◆ Exercise description ◆
Return all lines of the records that contain the word "beside".

(Dataset records begins)

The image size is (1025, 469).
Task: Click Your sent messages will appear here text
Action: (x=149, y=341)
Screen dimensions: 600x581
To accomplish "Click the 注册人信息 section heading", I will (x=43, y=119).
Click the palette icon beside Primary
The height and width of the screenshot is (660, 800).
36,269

(Dataset records ends)
(Dataset records begins)

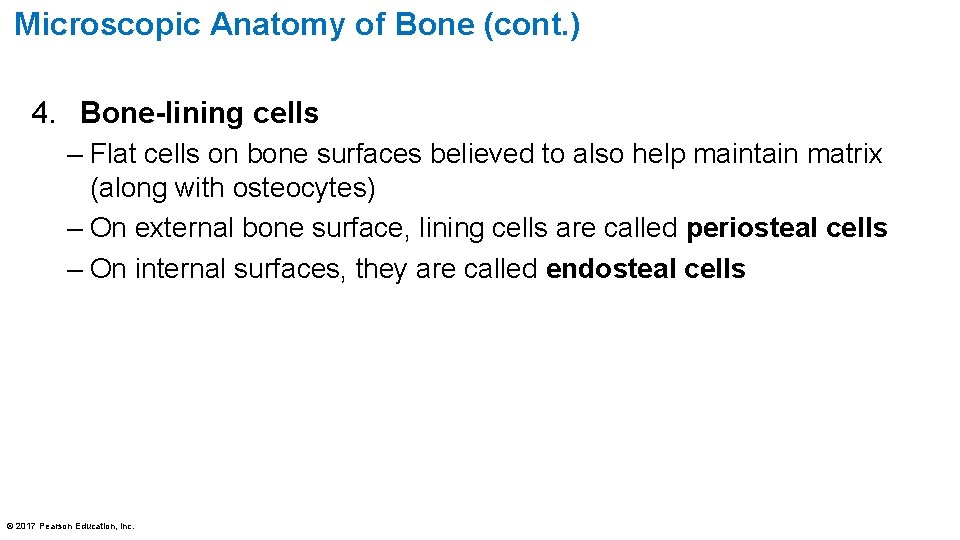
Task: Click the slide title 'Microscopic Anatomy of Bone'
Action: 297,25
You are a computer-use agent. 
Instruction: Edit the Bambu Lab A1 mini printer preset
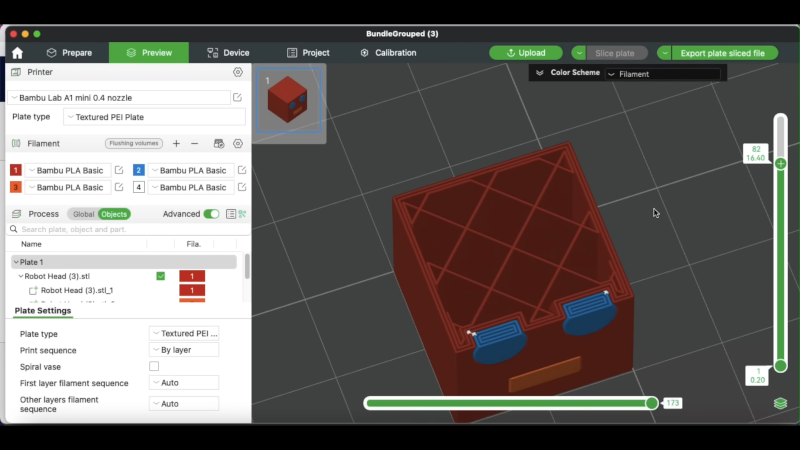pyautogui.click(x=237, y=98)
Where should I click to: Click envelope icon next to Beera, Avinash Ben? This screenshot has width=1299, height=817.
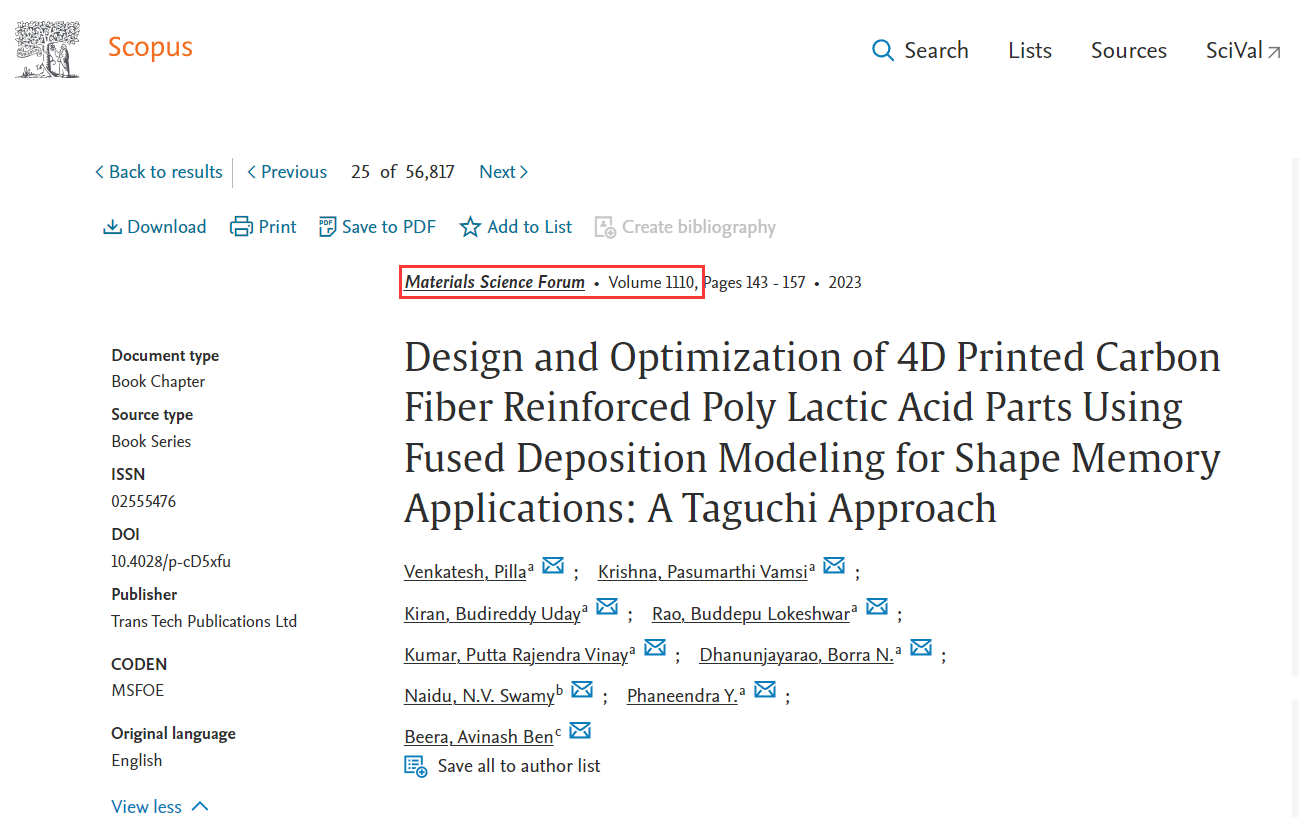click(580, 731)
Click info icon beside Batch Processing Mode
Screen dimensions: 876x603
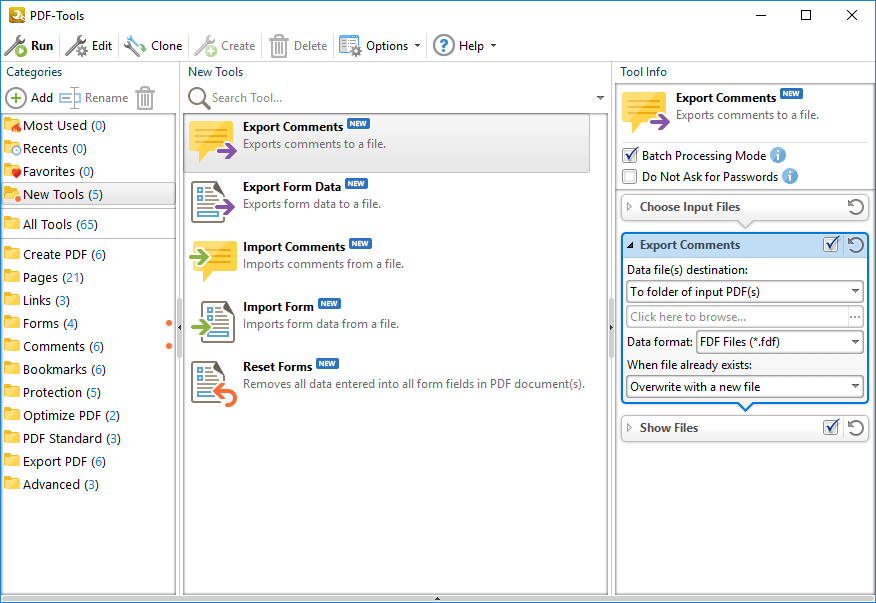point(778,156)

(Dataset records ends)
(Dataset records begins)

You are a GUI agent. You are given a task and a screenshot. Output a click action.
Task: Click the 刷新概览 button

(Dataset records ends)

◆ Expected output ◆
Click the palette icon beside Primary
Click info icon beside Batch Processing Mode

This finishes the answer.